== Work order ==
Write each line out a second time, exactly as shown below.
----
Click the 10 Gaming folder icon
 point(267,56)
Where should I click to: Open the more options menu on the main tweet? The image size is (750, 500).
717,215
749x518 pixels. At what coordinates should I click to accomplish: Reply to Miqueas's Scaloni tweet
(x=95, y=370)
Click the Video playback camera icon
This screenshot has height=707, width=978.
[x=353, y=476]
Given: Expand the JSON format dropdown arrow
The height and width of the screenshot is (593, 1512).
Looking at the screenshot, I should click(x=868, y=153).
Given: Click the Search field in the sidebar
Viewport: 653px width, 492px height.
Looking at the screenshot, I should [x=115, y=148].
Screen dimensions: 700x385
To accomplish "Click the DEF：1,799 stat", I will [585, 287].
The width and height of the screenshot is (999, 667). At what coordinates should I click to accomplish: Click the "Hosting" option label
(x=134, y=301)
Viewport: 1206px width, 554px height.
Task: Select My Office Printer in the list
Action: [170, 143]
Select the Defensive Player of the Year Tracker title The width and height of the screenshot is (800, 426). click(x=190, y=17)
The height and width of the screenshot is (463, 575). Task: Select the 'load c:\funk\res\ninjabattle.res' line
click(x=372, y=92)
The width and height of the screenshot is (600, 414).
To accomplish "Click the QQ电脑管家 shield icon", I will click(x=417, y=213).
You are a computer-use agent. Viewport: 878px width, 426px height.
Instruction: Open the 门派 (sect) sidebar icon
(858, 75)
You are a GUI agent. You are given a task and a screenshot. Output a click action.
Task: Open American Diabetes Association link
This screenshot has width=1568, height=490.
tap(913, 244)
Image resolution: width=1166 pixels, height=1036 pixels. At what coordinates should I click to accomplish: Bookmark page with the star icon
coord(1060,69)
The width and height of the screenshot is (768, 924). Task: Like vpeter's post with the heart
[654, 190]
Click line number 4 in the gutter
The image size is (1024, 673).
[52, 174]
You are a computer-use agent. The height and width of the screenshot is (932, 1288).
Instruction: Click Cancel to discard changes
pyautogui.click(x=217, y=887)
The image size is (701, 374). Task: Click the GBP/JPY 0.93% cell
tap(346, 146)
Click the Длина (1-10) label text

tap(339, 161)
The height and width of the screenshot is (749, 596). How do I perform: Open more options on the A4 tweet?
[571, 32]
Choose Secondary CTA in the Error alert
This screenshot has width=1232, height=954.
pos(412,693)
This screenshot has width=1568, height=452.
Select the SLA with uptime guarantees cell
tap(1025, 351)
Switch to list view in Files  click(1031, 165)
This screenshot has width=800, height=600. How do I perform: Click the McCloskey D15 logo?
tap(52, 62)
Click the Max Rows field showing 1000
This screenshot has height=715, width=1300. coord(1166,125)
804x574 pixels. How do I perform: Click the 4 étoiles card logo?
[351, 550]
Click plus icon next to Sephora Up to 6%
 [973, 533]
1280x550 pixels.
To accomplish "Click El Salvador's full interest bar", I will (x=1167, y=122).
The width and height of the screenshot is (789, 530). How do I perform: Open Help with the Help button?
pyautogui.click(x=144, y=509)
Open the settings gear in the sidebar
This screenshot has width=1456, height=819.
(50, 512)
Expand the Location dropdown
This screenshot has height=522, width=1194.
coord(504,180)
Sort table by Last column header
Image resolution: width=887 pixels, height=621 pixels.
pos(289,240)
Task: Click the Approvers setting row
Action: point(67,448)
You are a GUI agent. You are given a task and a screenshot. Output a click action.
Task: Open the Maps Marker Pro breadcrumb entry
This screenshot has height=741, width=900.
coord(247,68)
----
== Exercise output ==
Click the 10 Gaming folder icon
 point(267,56)
Where should I click to: Open the more options menu on the main tweet? The image size is (750, 500).
717,215
749x518 pixels. At what coordinates should I click to accomplish: Reply to Miqueas's Scaloni tweet
(x=95, y=370)
Click the Video playback camera icon
This screenshot has height=707, width=978.
[x=353, y=476]
Given: Expand the JSON format dropdown arrow
The height and width of the screenshot is (593, 1512).
Looking at the screenshot, I should click(x=868, y=153).
Given: Click the Search field in the sidebar
Viewport: 653px width, 492px height.
Looking at the screenshot, I should [x=115, y=148].
Screen dimensions: 700x385
To accomplish "Click the DEF：1,799 stat", I will [585, 287].
The width and height of the screenshot is (999, 667). At what coordinates should I click to accomplish: Click the "Hosting" option label
(x=134, y=301)
Viewport: 1206px width, 554px height.
Task: Select My Office Printer in the list
Action: [170, 143]
Select the Defensive Player of the Year Tracker title The width and height of the screenshot is (800, 426). click(x=190, y=17)
The height and width of the screenshot is (463, 575). Task: Select the 'load c:\funk\res\ninjabattle.res' line
click(x=372, y=92)
The width and height of the screenshot is (600, 414).
To accomplish "Click the QQ电脑管家 shield icon", I will click(x=417, y=213).
You are a computer-use agent. Viewport: 878px width, 426px height.
Instruction: Open the 门派 (sect) sidebar icon
(858, 75)
You are a GUI agent. You are given a task and a screenshot. Output a click action.
Task: Open American Diabetes Association link
This screenshot has width=1568, height=490.
tap(913, 244)
Image resolution: width=1166 pixels, height=1036 pixels. At what coordinates should I click to accomplish: Bookmark page with the star icon
coord(1060,69)
The width and height of the screenshot is (768, 924). Task: Like vpeter's post with the heart
[654, 190]
Click line number 4 in the gutter
The image size is (1024, 673).
[52, 174]
You are a computer-use agent. The height and width of the screenshot is (932, 1288).
Instruction: Click Cancel to discard changes
pyautogui.click(x=217, y=887)
The image size is (701, 374). Task: Click the GBP/JPY 0.93% cell
tap(346, 146)
Click the Длина (1-10) label text

tap(339, 161)
The height and width of the screenshot is (749, 596). How do I perform: Open more options on the A4 tweet?
[571, 32]
Choose Secondary CTA in the Error alert
This screenshot has width=1232, height=954.
pos(412,693)
This screenshot has width=1568, height=452.
Select the SLA with uptime guarantees cell
tap(1025, 351)
Switch to list view in Files  click(1031, 165)
This screenshot has width=800, height=600. How do I perform: Click the McCloskey D15 logo?
tap(52, 62)
Click the Max Rows field showing 1000
This screenshot has height=715, width=1300. coord(1166,125)
804x574 pixels. How do I perform: Click the 4 étoiles card logo?
[351, 550]
Click plus icon next to Sephora Up to 6%
 [973, 533]
1280x550 pixels.
To accomplish "Click El Salvador's full interest bar", I will (x=1167, y=122).
The width and height of the screenshot is (789, 530). How do I perform: Open Help with the Help button?
pyautogui.click(x=144, y=509)
Open the settings gear in the sidebar
This screenshot has width=1456, height=819.
(50, 512)
Expand the Location dropdown
This screenshot has height=522, width=1194.
coord(504,180)
Sort table by Last column header
Image resolution: width=887 pixels, height=621 pixels.
pos(289,240)
Task: Click the Approvers setting row
Action: point(67,448)
You are a GUI agent. You are given a task and a screenshot. Output a click action.
Task: Open the Maps Marker Pro breadcrumb entry
This screenshot has height=741, width=900.
coord(247,68)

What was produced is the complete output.